(Stored items from a collection)
········
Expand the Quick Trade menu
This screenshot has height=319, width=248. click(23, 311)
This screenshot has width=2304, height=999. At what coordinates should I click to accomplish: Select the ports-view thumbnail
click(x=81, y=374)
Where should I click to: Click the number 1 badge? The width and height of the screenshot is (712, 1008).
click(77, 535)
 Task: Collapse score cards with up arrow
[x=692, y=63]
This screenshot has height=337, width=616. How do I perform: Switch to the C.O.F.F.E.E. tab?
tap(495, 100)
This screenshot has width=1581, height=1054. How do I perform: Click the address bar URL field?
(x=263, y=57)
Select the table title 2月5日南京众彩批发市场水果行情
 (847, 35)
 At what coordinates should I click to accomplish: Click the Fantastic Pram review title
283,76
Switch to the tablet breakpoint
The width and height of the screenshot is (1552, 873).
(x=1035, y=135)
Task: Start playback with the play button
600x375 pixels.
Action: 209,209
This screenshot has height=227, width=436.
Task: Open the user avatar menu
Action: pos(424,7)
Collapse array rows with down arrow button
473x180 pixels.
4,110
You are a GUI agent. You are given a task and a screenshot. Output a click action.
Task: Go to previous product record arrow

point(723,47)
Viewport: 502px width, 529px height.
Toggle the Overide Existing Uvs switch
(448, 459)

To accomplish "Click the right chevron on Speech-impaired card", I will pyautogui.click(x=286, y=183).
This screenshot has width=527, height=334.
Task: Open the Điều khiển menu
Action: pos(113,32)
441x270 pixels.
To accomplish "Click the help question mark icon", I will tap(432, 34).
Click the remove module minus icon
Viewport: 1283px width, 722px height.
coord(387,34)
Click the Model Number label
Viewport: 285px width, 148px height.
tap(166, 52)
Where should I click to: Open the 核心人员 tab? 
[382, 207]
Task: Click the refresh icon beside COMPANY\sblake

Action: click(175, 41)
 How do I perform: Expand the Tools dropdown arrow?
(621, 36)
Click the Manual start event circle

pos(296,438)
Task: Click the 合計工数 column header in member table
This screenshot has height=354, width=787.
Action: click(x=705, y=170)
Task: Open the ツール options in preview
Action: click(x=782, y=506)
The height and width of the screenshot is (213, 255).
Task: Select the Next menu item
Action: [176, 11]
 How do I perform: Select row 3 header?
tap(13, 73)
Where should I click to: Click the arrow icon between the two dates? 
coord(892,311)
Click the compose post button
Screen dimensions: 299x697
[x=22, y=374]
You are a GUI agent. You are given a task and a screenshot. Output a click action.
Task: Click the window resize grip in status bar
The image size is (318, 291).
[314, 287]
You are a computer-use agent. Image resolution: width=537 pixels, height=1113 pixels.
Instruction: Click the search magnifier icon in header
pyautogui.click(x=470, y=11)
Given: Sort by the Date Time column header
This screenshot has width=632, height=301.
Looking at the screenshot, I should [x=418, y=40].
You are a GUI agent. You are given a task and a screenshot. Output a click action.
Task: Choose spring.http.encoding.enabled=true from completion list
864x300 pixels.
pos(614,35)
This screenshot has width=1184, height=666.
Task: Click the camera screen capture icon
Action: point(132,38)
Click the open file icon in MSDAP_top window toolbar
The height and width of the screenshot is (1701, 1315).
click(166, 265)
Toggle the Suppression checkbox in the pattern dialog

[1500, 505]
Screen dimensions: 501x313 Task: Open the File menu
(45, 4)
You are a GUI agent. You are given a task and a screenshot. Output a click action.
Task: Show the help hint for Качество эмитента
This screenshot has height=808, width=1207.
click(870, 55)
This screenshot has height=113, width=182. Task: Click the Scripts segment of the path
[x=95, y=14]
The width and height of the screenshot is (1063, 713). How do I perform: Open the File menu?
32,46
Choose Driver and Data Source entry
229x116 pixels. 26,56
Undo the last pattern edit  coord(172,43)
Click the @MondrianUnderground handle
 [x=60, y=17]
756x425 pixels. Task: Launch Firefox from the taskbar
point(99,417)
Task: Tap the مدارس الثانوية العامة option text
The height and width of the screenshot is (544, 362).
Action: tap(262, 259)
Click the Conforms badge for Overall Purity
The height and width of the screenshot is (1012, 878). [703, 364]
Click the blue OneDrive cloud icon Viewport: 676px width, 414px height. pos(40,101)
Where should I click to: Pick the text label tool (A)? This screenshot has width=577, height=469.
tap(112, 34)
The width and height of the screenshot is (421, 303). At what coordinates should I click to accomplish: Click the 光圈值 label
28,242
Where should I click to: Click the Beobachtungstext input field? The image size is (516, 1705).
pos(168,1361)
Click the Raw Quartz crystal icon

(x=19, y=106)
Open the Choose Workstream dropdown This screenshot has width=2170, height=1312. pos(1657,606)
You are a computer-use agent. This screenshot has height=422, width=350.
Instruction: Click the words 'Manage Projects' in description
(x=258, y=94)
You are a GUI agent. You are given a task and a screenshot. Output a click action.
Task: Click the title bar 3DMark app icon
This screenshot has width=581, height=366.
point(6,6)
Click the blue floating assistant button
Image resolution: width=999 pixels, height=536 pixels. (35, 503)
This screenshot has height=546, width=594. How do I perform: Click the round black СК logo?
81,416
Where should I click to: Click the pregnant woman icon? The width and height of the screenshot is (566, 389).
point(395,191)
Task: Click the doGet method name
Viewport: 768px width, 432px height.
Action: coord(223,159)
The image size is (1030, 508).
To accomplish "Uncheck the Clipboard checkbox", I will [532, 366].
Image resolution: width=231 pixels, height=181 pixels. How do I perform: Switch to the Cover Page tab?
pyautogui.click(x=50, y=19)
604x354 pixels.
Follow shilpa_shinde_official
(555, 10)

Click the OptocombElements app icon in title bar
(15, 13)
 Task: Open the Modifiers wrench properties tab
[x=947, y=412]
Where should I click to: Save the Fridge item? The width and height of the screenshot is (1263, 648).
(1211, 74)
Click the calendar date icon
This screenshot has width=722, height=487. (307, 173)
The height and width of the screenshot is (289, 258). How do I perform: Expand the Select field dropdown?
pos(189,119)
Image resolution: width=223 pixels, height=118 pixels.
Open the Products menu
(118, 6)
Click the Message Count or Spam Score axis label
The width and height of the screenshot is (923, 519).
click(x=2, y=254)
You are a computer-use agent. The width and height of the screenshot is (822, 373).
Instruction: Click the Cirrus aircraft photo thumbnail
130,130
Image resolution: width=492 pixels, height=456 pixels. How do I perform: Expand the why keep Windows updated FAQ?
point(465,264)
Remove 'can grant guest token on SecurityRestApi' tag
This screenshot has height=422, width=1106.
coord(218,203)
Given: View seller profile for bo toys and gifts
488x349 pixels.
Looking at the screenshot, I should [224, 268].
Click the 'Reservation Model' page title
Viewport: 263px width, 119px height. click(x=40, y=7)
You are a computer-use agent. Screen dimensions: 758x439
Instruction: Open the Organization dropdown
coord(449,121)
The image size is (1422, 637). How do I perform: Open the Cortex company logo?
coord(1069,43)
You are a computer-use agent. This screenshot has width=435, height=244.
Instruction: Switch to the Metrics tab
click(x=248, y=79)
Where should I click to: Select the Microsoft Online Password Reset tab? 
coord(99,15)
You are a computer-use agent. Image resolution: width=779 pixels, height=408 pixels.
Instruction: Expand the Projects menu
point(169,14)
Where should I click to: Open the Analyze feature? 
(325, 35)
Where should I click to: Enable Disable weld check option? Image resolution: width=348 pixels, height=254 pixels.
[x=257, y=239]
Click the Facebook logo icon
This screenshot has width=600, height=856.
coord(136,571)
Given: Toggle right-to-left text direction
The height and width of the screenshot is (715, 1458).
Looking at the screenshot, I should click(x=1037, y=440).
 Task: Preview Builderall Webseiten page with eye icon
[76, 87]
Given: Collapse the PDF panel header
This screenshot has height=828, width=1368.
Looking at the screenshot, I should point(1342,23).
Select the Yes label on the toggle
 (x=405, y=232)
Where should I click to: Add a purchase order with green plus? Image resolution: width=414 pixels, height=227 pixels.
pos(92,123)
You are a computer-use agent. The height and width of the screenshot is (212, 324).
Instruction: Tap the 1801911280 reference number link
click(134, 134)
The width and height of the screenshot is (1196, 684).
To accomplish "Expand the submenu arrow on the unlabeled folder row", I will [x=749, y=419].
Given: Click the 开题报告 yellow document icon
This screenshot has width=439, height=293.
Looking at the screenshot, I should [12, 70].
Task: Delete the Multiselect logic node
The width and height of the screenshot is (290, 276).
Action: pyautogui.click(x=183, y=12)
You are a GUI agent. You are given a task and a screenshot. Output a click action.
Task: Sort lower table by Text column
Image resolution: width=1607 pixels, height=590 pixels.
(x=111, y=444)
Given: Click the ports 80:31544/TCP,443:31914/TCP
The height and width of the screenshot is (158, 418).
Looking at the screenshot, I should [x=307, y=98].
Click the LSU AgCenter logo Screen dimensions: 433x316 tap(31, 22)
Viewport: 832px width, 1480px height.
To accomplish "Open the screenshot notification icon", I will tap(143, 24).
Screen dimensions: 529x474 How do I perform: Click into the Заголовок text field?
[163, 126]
········
- Exercise prompt: Pick out every line of the material above that contains the word "Instruction", and copy each one. The match is case-sensitive.

- The reply:
Instruction: Click the search magnifier icon in header
Instruction: Click the words 'Manage Projects' in description
Instruction: Click the Cirrus aircraft photo thumbnail
Instruction: Open the Organization dropdown
Instruction: Switch to the Metrics tab
Instruction: Expand the Projects menu
Instruction: Tap the 1801911280 reference number link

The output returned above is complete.